◆ **Record excerpts**
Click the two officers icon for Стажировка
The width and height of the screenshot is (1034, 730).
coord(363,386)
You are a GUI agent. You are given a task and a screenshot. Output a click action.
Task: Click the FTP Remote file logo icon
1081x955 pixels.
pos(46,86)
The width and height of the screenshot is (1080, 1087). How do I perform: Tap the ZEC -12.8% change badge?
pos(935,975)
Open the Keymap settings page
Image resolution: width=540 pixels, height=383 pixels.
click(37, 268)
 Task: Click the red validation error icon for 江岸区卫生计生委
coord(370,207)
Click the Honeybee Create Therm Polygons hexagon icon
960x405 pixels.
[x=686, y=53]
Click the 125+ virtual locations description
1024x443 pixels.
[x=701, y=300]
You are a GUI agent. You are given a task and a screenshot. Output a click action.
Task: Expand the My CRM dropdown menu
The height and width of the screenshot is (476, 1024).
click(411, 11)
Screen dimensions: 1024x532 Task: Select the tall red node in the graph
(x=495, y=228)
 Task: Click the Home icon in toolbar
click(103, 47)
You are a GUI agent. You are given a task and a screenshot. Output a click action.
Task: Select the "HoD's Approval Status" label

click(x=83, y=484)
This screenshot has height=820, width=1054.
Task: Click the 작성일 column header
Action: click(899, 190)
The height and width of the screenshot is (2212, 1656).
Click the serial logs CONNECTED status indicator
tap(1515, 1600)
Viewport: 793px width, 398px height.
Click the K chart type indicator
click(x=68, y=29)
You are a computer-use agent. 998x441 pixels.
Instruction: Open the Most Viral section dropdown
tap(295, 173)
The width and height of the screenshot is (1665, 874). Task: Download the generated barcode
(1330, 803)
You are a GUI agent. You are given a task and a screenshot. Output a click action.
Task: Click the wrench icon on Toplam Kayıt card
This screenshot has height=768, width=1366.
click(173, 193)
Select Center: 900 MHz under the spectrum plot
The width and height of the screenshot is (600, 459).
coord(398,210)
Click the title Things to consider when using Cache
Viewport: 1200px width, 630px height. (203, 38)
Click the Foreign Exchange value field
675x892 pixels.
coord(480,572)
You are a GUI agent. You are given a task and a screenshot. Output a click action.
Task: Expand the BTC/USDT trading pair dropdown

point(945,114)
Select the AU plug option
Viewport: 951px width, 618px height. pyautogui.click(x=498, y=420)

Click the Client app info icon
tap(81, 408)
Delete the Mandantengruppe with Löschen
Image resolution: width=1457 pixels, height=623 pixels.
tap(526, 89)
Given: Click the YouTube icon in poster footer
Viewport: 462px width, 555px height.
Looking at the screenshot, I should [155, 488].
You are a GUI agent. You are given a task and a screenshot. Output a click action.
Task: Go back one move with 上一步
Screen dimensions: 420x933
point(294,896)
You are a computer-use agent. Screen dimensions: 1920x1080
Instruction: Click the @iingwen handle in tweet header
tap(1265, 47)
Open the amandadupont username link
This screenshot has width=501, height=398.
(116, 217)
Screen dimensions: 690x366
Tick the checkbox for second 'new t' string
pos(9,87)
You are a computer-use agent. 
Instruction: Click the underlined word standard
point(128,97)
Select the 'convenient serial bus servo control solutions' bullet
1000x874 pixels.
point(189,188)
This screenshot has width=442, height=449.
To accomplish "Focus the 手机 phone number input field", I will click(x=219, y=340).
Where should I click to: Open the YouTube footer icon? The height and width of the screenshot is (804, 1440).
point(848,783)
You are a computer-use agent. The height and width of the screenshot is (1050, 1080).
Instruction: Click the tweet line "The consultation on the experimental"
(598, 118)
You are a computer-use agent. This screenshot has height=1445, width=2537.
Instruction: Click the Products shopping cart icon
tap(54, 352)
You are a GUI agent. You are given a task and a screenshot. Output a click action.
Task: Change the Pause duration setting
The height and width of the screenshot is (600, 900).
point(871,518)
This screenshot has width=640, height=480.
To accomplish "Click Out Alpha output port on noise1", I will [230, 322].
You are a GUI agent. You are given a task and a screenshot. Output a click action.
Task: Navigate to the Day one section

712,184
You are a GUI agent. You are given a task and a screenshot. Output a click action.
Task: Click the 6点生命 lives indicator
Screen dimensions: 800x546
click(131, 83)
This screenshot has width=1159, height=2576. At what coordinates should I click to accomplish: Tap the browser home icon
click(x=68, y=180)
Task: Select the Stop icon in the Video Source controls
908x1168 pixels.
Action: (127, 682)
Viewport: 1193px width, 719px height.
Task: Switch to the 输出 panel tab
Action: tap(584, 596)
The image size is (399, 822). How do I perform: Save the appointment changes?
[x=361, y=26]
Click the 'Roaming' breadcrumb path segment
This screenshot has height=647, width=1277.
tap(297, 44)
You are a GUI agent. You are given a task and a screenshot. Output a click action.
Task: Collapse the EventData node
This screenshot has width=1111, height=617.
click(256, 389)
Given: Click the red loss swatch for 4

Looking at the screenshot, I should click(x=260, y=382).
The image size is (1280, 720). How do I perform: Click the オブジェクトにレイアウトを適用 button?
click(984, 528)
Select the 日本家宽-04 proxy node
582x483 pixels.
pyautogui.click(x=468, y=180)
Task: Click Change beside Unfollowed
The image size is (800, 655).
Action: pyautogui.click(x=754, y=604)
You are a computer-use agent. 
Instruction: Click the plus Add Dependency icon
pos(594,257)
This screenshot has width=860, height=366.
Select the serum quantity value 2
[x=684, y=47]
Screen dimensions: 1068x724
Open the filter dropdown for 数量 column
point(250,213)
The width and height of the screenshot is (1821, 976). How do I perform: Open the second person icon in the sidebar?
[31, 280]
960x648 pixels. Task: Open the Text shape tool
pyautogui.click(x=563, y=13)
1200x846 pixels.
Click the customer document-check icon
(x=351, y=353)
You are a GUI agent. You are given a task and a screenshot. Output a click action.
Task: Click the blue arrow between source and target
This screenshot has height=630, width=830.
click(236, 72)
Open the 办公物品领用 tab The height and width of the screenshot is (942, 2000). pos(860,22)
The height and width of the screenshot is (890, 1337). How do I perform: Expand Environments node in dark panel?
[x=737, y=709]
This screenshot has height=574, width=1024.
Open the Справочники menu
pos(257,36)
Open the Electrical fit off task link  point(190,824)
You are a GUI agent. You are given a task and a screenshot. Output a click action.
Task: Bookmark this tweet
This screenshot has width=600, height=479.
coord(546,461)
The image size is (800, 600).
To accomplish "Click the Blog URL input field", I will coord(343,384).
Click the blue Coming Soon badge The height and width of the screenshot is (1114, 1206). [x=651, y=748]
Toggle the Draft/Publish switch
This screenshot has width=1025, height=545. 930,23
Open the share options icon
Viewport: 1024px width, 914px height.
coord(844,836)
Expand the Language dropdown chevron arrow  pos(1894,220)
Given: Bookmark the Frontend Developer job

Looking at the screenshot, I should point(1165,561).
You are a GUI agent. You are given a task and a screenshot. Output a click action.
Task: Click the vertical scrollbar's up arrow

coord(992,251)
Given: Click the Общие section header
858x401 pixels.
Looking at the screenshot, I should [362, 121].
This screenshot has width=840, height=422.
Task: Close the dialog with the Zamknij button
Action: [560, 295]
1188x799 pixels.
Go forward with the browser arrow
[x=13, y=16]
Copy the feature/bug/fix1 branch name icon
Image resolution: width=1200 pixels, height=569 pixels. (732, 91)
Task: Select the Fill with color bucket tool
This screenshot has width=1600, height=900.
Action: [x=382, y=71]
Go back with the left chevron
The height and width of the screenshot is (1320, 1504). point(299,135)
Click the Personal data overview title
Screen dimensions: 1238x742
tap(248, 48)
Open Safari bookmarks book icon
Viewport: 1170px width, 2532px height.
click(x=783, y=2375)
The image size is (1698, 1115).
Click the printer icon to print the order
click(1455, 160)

◆ **Directions for this task**
Reproduce the entire listing above exactly, leaving nothing out.

◆ **Answer for this exercise**
Click the two officers icon for Стажировка
The width and height of the screenshot is (1034, 730).
coord(363,386)
You are a GUI agent. You are given a task and a screenshot. Output a click action.
Task: Click the FTP Remote file logo icon
1081x955 pixels.
pos(46,86)
The width and height of the screenshot is (1080, 1087). How do I perform: Tap the ZEC -12.8% change badge?
pos(935,975)
Open the Keymap settings page
Image resolution: width=540 pixels, height=383 pixels.
click(37, 268)
 Task: Click the red validation error icon for 江岸区卫生计生委
coord(370,207)
Click the Honeybee Create Therm Polygons hexagon icon
960x405 pixels.
[x=686, y=53]
Click the 125+ virtual locations description
1024x443 pixels.
[x=701, y=300]
You are a GUI agent. You are given a task and a screenshot. Output a click action.
Task: Expand the My CRM dropdown menu
The height and width of the screenshot is (476, 1024).
click(411, 11)
Screen dimensions: 1024x532 Task: Select the tall red node in the graph
(x=495, y=228)
 Task: Click the Home icon in toolbar
click(103, 47)
You are a GUI agent. You are given a task and a screenshot. Output a click action.
Task: Select the "HoD's Approval Status" label

click(x=83, y=484)
This screenshot has height=820, width=1054.
Task: Click the 작성일 column header
Action: click(899, 190)
The height and width of the screenshot is (2212, 1656).
Click the serial logs CONNECTED status indicator
tap(1515, 1600)
Viewport: 793px width, 398px height.
Click the K chart type indicator
click(x=68, y=29)
You are a computer-use agent. 998x441 pixels.
Instruction: Open the Most Viral section dropdown
tap(295, 173)
The width and height of the screenshot is (1665, 874). Task: Download the generated barcode
(1330, 803)
You are a GUI agent. You are given a task and a screenshot. Output a click action.
Task: Click the wrench icon on Toplam Kayıt card
This screenshot has height=768, width=1366.
click(173, 193)
Select Center: 900 MHz under the spectrum plot
The width and height of the screenshot is (600, 459).
coord(398,210)
Click the title Things to consider when using Cache
Viewport: 1200px width, 630px height. (203, 38)
Click the Foreign Exchange value field
675x892 pixels.
coord(480,572)
You are a GUI agent. You are given a task and a screenshot. Output a click action.
Task: Expand the BTC/USDT trading pair dropdown

point(945,114)
Select the AU plug option
Viewport: 951px width, 618px height. pyautogui.click(x=498, y=420)

Click the Client app info icon
tap(81, 408)
Delete the Mandantengruppe with Löschen
Image resolution: width=1457 pixels, height=623 pixels.
tap(526, 89)
Given: Click the YouTube icon in poster footer
Viewport: 462px width, 555px height.
Looking at the screenshot, I should [155, 488].
You are a GUI agent. You are given a task and a screenshot. Output a click action.
Task: Go back one move with 上一步
Screen dimensions: 420x933
point(294,896)
You are a computer-use agent. Screen dimensions: 1920x1080
Instruction: Click the @iingwen handle in tweet header
tap(1265, 47)
Open the amandadupont username link
This screenshot has width=501, height=398.
(116, 217)
Screen dimensions: 690x366
Tick the checkbox for second 'new t' string
pos(9,87)
You are a computer-use agent. 
Instruction: Click the underlined word standard
point(128,97)
Select the 'convenient serial bus servo control solutions' bullet
1000x874 pixels.
point(189,188)
This screenshot has width=442, height=449.
To accomplish "Focus the 手机 phone number input field", I will click(x=219, y=340).
Where should I click to: Open the YouTube footer icon? The height and width of the screenshot is (804, 1440).
point(848,783)
You are a computer-use agent. The height and width of the screenshot is (1050, 1080).
Instruction: Click the tweet line "The consultation on the experimental"
(598, 118)
You are a computer-use agent. This screenshot has height=1445, width=2537.
Instruction: Click the Products shopping cart icon
tap(54, 352)
You are a GUI agent. You are given a task and a screenshot. Output a click action.
Task: Change the Pause duration setting
The height and width of the screenshot is (600, 900).
point(871,518)
This screenshot has width=640, height=480.
To accomplish "Click Out Alpha output port on noise1", I will [230, 322].
You are a GUI agent. You are given a task and a screenshot. Output a click action.
Task: Navigate to the Day one section

712,184
You are a GUI agent. You are given a task and a screenshot. Output a click action.
Task: Click the 6点生命 lives indicator
Screen dimensions: 800x546
click(131, 83)
This screenshot has width=1159, height=2576. At what coordinates should I click to accomplish: Tap the browser home icon
click(x=68, y=180)
Task: Select the Stop icon in the Video Source controls
908x1168 pixels.
Action: (127, 682)
Viewport: 1193px width, 719px height.
Task: Switch to the 输出 panel tab
Action: tap(584, 596)
The image size is (399, 822). How do I perform: Save the appointment changes?
[x=361, y=26]
Click the 'Roaming' breadcrumb path segment
This screenshot has height=647, width=1277.
tap(297, 44)
You are a GUI agent. You are given a task and a screenshot. Output a click action.
Task: Collapse the EventData node
This screenshot has width=1111, height=617.
click(256, 389)
Given: Click the red loss swatch for 4

Looking at the screenshot, I should click(x=260, y=382).
The image size is (1280, 720). How do I perform: Click the オブジェクトにレイアウトを適用 button?
click(984, 528)
Select the 日本家宽-04 proxy node
582x483 pixels.
pyautogui.click(x=468, y=180)
Task: Click Change beside Unfollowed
The image size is (800, 655).
Action: pyautogui.click(x=754, y=604)
You are a computer-use agent. 
Instruction: Click the plus Add Dependency icon
pos(594,257)
This screenshot has width=860, height=366.
Select the serum quantity value 2
[x=684, y=47]
Screen dimensions: 1068x724
Open the filter dropdown for 数量 column
point(250,213)
The width and height of the screenshot is (1821, 976). How do I perform: Open the second person icon in the sidebar?
[31, 280]
960x648 pixels. Task: Open the Text shape tool
pyautogui.click(x=563, y=13)
1200x846 pixels.
Click the customer document-check icon
(x=351, y=353)
You are a GUI agent. You are given a task and a screenshot. Output a click action.
Task: Click the blue arrow between source and target
This screenshot has height=630, width=830.
click(236, 72)
Open the 办公物品领用 tab The height and width of the screenshot is (942, 2000). pos(860,22)
The height and width of the screenshot is (890, 1337). How do I perform: Expand Environments node in dark panel?
[x=737, y=709]
This screenshot has height=574, width=1024.
Open the Справочники menu
pos(257,36)
Open the Electrical fit off task link  point(190,824)
You are a GUI agent. You are given a task and a screenshot. Output a click action.
Task: Bookmark this tweet
This screenshot has width=600, height=479.
coord(546,461)
The image size is (800, 600).
To accomplish "Click the Blog URL input field", I will coord(343,384).
Click the blue Coming Soon badge The height and width of the screenshot is (1114, 1206). [x=651, y=748]
Toggle the Draft/Publish switch
This screenshot has width=1025, height=545. 930,23
Open the share options icon
Viewport: 1024px width, 914px height.
coord(844,836)
Expand the Language dropdown chevron arrow  pos(1894,220)
Given: Bookmark the Frontend Developer job

Looking at the screenshot, I should point(1165,561).
You are a GUI agent. You are given a task and a screenshot. Output a click action.
Task: Click the vertical scrollbar's up arrow

coord(992,251)
Given: Click the Общие section header
858x401 pixels.
Looking at the screenshot, I should [362, 121].
This screenshot has width=840, height=422.
Task: Close the dialog with the Zamknij button
Action: [560, 295]
1188x799 pixels.
Go forward with the browser arrow
[x=13, y=16]
Copy the feature/bug/fix1 branch name icon
Image resolution: width=1200 pixels, height=569 pixels. (732, 91)
Task: Select the Fill with color bucket tool
This screenshot has width=1600, height=900.
Action: [x=382, y=71]
Go back with the left chevron
The height and width of the screenshot is (1320, 1504). point(299,135)
Click the Personal data overview title
Screen dimensions: 1238x742
tap(248, 48)
Open Safari bookmarks book icon
Viewport: 1170px width, 2532px height.
click(x=783, y=2375)
The image size is (1698, 1115).
Click the printer icon to print the order
click(1455, 160)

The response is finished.